*Goal*.
Reproduce the rows below verbatim, starting with the line that contains "Image resolution: width=1301" and ending with the line that contains "click(292, 424)", both lines included.

*Record set*.
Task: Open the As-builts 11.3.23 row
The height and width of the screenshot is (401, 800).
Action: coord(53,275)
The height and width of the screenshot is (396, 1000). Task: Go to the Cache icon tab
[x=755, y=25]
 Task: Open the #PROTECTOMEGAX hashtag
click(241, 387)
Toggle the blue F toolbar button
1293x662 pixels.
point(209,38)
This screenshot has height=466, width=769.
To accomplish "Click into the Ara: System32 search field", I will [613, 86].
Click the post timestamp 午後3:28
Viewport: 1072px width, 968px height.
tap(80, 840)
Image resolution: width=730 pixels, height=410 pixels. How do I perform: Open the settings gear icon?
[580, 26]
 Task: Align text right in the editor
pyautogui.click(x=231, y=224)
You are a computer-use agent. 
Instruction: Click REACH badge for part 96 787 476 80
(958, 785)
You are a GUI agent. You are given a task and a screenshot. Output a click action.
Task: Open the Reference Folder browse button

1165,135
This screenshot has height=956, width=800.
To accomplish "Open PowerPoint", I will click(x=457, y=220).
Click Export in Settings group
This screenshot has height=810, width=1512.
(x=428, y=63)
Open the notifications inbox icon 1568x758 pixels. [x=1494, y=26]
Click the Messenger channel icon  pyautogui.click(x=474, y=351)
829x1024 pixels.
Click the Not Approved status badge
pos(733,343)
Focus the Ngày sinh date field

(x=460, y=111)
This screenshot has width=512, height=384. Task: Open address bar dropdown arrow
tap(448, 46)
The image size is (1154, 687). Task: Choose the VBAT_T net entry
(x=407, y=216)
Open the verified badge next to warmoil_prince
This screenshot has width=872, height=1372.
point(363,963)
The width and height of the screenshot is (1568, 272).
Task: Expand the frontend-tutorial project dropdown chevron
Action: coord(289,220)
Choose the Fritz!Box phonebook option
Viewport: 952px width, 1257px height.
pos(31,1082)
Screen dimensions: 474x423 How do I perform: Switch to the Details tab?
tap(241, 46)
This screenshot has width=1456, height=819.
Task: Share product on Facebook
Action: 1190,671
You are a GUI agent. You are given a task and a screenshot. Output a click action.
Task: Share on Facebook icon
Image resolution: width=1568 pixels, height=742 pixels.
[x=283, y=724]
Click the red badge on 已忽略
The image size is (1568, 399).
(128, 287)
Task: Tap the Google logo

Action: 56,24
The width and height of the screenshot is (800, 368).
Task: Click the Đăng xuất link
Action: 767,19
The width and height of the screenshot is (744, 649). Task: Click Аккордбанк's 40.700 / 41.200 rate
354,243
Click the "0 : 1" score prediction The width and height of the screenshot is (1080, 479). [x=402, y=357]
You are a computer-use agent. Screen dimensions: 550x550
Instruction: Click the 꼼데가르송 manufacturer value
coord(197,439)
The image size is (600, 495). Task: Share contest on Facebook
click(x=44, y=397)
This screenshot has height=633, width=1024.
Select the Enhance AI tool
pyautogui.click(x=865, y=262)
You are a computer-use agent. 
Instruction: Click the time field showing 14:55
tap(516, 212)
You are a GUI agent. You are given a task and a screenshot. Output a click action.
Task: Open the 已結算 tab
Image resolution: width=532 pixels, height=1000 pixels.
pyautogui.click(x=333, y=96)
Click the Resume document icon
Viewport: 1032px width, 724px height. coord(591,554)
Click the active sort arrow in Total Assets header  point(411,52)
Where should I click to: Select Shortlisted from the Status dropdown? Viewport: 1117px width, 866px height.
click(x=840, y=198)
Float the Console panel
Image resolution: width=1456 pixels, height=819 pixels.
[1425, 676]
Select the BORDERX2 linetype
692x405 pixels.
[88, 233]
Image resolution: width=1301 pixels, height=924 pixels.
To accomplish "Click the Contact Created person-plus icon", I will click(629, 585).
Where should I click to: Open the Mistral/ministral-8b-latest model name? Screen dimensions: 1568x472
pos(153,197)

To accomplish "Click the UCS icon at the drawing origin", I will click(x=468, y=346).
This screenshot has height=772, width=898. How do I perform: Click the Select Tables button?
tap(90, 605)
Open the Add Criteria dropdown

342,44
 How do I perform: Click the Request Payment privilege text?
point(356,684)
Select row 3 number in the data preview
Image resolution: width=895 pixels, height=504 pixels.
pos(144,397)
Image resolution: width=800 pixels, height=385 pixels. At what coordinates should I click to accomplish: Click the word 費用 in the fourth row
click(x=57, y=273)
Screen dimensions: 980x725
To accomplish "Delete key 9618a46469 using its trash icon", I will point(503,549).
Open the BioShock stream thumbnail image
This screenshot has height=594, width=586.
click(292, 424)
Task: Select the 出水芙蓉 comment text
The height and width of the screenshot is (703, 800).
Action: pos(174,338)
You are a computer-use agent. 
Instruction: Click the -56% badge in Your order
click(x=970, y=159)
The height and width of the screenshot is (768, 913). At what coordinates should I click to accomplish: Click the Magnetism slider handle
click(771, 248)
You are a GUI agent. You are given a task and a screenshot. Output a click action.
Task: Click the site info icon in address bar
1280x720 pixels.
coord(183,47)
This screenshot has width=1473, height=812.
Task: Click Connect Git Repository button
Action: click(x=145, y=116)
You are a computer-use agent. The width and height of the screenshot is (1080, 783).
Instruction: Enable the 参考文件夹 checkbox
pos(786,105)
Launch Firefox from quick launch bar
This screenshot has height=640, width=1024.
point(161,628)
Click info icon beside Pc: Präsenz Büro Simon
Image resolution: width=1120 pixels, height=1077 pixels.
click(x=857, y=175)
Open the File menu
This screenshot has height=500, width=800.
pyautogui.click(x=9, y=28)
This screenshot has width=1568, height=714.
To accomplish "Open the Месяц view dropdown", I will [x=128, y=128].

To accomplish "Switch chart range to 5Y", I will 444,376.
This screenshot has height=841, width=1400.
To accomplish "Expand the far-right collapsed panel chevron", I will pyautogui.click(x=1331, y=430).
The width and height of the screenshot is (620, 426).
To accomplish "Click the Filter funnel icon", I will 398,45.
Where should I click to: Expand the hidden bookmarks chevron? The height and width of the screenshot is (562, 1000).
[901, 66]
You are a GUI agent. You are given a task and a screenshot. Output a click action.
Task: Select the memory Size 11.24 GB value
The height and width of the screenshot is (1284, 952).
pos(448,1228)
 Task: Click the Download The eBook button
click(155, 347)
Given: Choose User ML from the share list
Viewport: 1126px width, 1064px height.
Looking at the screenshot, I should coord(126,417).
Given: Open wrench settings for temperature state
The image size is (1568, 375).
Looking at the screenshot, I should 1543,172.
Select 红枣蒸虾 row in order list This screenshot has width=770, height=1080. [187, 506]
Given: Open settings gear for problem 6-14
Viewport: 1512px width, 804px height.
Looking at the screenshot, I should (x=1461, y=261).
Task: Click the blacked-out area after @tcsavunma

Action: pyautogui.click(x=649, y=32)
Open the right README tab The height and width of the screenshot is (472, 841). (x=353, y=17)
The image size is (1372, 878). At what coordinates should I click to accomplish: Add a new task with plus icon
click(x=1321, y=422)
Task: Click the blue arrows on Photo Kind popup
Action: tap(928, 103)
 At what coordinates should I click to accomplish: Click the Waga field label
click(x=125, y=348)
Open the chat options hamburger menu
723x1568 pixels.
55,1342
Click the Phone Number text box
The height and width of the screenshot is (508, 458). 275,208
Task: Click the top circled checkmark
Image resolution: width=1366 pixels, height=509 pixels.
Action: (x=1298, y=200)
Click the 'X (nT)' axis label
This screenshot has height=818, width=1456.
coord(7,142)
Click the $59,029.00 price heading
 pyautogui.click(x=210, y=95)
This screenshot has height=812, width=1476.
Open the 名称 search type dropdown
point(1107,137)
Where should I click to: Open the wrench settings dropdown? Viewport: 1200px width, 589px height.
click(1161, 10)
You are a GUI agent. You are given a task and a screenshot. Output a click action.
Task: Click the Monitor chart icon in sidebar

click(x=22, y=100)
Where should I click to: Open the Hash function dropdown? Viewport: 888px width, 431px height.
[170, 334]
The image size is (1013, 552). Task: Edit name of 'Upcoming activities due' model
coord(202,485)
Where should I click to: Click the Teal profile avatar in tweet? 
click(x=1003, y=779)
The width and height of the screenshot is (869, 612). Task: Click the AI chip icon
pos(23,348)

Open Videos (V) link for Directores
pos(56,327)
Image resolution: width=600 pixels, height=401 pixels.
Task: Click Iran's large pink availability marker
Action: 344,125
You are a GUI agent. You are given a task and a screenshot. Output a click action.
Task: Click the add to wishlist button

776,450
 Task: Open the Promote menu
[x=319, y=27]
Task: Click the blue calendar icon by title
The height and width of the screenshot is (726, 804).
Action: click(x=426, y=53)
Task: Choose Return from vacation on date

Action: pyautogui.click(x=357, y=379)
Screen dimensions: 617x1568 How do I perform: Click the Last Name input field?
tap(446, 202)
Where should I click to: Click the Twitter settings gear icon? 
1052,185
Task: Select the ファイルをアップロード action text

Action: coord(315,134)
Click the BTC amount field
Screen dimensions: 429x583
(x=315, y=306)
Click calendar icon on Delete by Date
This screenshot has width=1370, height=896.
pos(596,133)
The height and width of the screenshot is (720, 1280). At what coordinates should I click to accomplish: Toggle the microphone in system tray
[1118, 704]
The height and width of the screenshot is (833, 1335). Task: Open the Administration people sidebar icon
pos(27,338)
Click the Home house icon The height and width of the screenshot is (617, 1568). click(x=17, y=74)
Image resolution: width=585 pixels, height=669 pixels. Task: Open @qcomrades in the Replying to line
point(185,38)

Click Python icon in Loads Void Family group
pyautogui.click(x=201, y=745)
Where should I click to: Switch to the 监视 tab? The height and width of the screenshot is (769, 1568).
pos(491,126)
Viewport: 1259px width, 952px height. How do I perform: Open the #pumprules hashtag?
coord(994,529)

*Solution to this problem*.
Image resolution: width=1301 pixels, height=924 pixels.
To accomplish "Click the Contact Created person-plus icon", I will click(629, 585).
Where should I click to: Open the Mistral/ministral-8b-latest model name? Screen dimensions: 1568x472
pos(153,197)

To accomplish "Click the UCS icon at the drawing origin", I will click(x=468, y=346).
This screenshot has height=772, width=898. How do I perform: Click the Select Tables button?
tap(90, 605)
Open the Add Criteria dropdown

342,44
 How do I perform: Click the Request Payment privilege text?
point(356,684)
Select row 3 number in the data preview
Image resolution: width=895 pixels, height=504 pixels.
pos(144,397)
Image resolution: width=800 pixels, height=385 pixels. At what coordinates should I click to accomplish: Click the word 費用 in the fourth row
click(x=57, y=273)
Screen dimensions: 980x725
To accomplish "Delete key 9618a46469 using its trash icon", I will point(503,549).
Open the BioShock stream thumbnail image
This screenshot has height=594, width=586.
click(292, 424)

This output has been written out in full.